Objective: To examine the association of lipid-lowering drugs, change in diet and physical activity with a decline in low-density lipoprotein (LDL) cholesterol in middle age.
Design: A prospective cohort study.
Setting: The Whitehall II study.
Participants: 4469 British civil servants (72% men) aged 39-62 years at baseline.
Main outcome measure: Change in LDL-cholesterol concentrations between the baseline (1991-3) and follow-up (2003-4).
Results: Mean LDL-cholesterol decreased from 4.38 to 3.52 mmol/l over a mean follow-up of 11.3 years. In a mutually adjusted model, a decline in LDL-cholesterol was greater among those who were taking lipid-lowering treatment at baseline (-1.14 mmol/l, n=34), or started treatment during the follow-up (-1.77 mmol/l, n=481) compared with untreated individuals (n=3954; p<0.001); among those who improved their diet--especially the ratio of white to red meat consumption and the ratio of polyunsaturated to saturated fatty acids intake--(-0.07 mmol/l, n=717) compared with those with no change in diet (n=3071; p=0.03) and among those who increased physical activity (-0.10 mmol/l, n=601) compared with those with no change in physical activity (n=3312; p=0.005).
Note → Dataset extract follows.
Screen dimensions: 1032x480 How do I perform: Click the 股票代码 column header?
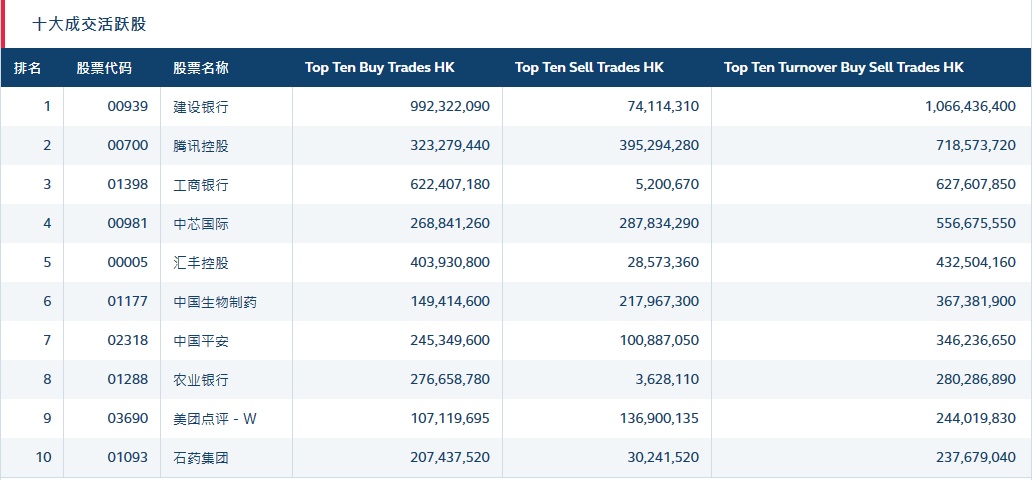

Based on these estimates, successful implementation of lipid-lowering drug treatment for high-risk participants (n=858) and favourable changes in diet (n=3457) and physical activity (n=2190) among those with non-optimal lifestyles would reduce LDL-cholesterol by 0.90 to 1.07 mmol/l in the total cohort.
Conclusions: Both lipid-lowering pharmacotherapy and favourable changes in lifestyle independently reduced LDL-cholesterol levels in a cohort of middle-aged men and women, supporting the use of multifaceted intervention strategies for prevention.